元厚生次官宅連続襲撃事件を検証する――との触れ込みではじまった今回の番組。だが、事件の犯人として自首した男の半生や人物像を遠慮仮借無く、根掘り葉掘りして、それを公開する能力では民放ワイドショーなどには及びもつかない。
そして、焦点は事件そのものから、官僚が狙われ、脅迫が過激化しているという「社会現象」へと移るのだ。「霞ヶ関では官僚に対する脅迫が相次いでいる」(国谷裕子キャスター)として、ムーブメント的に括るには少々頼りない、いくつかの事例が紹介された。
匿名からの脱却
いわく、ネット掲示板には、文科省官僚11名の実名、役職を挙げての「殺害予告」が書き込まれた。殺害の日時までも記載していたという。

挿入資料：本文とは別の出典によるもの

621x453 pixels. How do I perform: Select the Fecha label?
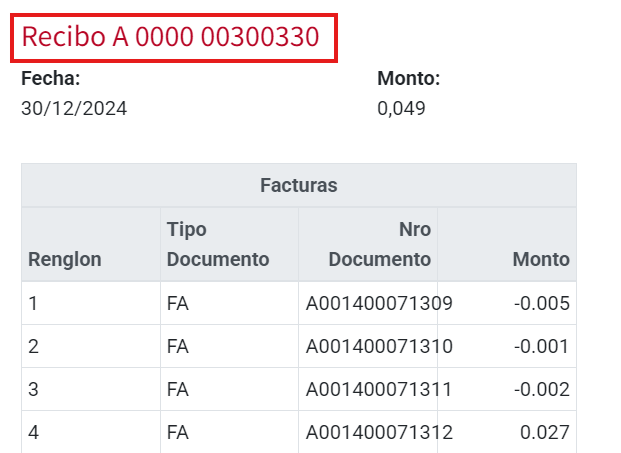(50, 79)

農水省のある食品行政担当者は、ある日突然に「つまらんことを言うな」と脅迫めいた電話を受けた。相手は自分の名前はもちろん、家族構成、単身赴任で働いてることなども把握。襲撃事件の犯人が逮捕されても、恐怖はぬぐえず、家族はおびえているという。
元文部(科学)省の有力官僚で、かつてはゆとり教育の旗振り役、現在はスポークスマン、そして映画評論家としても知られる寺脇研は、ネット上などで過激な批判に晒されている1人だ。「役人に対して文句があるときに、社会のルールのなかで言えずに暴発してしまう」危険性を痛感している。

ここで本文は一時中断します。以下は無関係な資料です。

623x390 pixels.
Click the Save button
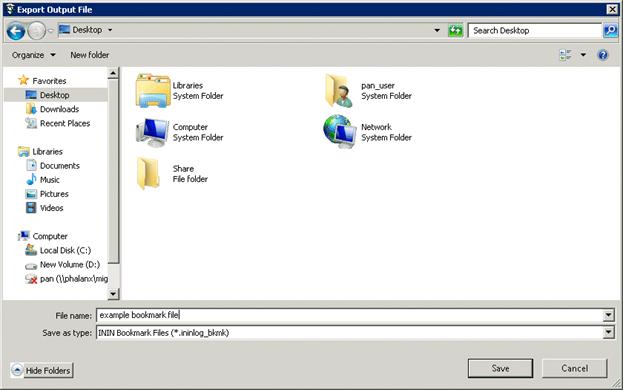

そして、なんとあろうことか、卑劣な匿名ネット掲示板ユーザーばかりでなく、良識あるNHK視聴者にも官僚への不満が鬱積していることが明らかになった。今回の事件に関連して、NHKに多く寄せられた意見のなかで、「(襲撃)事件は絶対に許せない」としつつも、年金行政や官僚に対する不満が相次いで寄せられているそうだ。
では、いったいどうしたらよいのか。番組もエンディングに近づいたところで、ゲストのノンフィクション作家、吉岡忍は「匿名からの脱却」を訴えた。官僚の不祥事、行政の失敗などが毎日のように伝えられるなかで、ネット上などで批判するほうは匿名だが、官僚の側も匿名的であり、「顔がない」ことが容疑者を刺激した可能性がある。官僚も政治家のように顔を持ち、言葉を持つ存在になって、国民に説明することが求められているのではないか――。